** Work request **
Once you find the line with "Click the Manchester City crest in the image" in the entries below, return exactly every line from it through the line with "Task: Open the magic wand style dropdown".

-*-

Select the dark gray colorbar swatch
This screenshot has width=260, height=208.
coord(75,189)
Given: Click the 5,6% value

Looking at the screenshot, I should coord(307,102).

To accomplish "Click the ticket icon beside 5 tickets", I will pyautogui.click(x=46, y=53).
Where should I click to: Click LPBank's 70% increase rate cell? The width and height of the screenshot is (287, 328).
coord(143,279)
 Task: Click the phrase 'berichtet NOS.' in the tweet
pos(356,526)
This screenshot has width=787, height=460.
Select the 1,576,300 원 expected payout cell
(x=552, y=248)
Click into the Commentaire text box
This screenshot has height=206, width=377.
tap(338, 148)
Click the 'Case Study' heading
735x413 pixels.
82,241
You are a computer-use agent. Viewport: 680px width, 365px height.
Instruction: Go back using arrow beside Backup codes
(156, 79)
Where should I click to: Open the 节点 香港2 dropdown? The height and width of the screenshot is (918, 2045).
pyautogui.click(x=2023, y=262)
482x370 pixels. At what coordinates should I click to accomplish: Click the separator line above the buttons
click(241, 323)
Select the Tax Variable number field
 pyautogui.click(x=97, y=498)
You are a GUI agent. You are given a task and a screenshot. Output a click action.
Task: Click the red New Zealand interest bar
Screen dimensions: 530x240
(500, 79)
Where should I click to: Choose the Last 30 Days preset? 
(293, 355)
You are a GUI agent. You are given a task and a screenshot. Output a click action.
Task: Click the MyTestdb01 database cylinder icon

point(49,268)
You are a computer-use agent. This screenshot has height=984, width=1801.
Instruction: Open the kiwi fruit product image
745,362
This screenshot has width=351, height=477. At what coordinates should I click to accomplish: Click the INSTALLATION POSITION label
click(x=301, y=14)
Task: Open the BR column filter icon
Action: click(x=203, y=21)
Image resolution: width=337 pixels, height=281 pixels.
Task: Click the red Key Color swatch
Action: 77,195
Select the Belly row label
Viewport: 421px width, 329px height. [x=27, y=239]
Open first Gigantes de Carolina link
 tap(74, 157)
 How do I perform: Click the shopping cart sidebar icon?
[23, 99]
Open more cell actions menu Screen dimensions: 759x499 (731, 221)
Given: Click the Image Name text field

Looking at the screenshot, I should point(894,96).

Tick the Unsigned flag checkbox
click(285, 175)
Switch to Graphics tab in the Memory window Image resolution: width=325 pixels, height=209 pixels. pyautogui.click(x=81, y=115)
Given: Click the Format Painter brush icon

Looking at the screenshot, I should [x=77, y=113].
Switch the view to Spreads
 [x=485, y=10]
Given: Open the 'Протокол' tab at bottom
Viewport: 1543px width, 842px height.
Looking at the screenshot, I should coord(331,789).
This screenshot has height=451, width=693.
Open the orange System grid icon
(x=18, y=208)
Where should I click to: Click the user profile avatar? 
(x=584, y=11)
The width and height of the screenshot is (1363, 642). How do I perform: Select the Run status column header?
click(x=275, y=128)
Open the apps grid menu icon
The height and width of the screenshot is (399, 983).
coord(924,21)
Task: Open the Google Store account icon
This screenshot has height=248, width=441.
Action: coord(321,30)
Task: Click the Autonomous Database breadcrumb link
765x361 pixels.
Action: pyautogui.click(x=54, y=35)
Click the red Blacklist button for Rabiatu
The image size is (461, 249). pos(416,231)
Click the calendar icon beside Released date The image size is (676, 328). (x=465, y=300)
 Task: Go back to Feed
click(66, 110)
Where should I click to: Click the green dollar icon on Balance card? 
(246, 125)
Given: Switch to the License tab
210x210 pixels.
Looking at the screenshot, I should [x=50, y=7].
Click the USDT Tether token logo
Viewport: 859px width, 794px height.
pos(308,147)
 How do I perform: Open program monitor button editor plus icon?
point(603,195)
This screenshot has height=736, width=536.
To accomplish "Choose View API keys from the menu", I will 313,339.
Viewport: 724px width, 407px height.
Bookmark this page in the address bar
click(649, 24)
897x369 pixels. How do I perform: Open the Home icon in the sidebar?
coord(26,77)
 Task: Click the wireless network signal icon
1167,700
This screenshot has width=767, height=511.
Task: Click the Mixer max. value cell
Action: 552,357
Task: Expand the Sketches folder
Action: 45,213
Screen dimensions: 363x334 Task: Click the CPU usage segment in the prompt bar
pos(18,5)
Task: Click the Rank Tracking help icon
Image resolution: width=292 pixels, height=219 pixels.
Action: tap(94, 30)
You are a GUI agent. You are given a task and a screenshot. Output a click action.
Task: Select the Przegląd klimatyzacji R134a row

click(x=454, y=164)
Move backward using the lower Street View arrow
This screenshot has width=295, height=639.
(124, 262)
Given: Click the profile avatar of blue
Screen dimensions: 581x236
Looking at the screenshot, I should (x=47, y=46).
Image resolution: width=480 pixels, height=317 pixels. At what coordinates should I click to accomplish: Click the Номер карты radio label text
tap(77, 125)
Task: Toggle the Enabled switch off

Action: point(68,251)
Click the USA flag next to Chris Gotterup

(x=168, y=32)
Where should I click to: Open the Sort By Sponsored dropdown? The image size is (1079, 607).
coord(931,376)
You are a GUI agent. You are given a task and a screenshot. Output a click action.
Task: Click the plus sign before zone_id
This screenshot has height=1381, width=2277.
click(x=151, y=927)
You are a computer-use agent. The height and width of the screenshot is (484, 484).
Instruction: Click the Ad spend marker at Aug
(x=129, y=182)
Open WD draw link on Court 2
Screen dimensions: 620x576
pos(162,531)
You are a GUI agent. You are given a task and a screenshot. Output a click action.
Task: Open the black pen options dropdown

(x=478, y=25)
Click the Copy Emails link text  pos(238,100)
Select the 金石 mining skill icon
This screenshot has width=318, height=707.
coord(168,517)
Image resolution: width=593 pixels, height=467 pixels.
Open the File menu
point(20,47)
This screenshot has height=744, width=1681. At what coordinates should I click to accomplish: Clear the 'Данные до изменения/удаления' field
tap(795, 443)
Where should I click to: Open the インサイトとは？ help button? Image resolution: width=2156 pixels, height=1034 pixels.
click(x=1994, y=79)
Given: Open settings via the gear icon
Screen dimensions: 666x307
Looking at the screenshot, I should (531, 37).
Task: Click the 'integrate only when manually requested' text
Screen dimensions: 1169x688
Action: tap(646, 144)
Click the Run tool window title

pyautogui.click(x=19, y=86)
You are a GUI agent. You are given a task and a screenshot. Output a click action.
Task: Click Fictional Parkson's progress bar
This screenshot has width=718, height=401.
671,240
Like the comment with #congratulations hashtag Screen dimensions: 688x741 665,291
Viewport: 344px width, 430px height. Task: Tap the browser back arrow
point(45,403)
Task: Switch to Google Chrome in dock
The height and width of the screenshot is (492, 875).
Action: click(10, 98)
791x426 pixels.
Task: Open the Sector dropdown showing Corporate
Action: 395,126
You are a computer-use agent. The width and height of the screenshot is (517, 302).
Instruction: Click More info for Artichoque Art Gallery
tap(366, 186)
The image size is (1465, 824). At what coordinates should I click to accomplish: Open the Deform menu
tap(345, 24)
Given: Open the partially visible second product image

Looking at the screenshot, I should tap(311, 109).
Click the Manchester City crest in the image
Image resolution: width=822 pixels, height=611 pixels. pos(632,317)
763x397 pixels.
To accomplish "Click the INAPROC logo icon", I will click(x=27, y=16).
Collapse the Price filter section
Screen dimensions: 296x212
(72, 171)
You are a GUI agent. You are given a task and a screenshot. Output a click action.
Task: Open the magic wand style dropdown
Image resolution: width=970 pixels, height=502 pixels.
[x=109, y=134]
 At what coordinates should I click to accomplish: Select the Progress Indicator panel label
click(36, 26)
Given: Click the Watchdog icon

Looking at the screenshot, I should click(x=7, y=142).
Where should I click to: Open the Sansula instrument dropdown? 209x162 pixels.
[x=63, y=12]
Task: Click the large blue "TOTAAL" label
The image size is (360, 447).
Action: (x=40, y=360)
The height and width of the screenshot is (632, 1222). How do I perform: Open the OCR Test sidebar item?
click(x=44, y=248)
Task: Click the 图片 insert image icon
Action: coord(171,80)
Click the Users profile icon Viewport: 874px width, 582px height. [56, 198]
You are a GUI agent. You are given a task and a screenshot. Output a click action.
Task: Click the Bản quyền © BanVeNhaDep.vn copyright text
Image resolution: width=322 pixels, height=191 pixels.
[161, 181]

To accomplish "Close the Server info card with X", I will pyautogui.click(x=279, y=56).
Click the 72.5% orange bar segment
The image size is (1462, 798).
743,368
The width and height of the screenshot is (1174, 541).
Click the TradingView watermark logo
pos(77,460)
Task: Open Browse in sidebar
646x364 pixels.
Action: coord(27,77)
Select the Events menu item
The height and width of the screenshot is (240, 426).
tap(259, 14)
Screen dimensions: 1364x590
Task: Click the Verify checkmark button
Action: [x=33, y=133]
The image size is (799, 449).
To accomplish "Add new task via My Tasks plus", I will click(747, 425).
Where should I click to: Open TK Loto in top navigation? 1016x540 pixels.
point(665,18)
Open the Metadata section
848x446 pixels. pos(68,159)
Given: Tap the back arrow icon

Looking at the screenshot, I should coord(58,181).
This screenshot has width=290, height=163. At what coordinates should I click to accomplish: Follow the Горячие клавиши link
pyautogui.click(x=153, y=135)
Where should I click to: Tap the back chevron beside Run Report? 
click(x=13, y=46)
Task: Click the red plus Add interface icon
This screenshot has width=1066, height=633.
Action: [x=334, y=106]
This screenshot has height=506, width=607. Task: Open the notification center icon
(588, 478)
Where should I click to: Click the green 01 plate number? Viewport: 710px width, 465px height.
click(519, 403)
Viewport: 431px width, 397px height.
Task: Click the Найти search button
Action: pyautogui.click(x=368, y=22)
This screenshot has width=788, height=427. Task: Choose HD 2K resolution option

-*-

** Response **
Click the Manchester City crest in the image
Image resolution: width=822 pixels, height=611 pixels. pos(632,317)
763x397 pixels.
To accomplish "Click the INAPROC logo icon", I will click(x=27, y=16).
Collapse the Price filter section
Screen dimensions: 296x212
(72, 171)
You are a GUI agent. You are given a task and a screenshot. Output a click action.
Task: Open the magic wand style dropdown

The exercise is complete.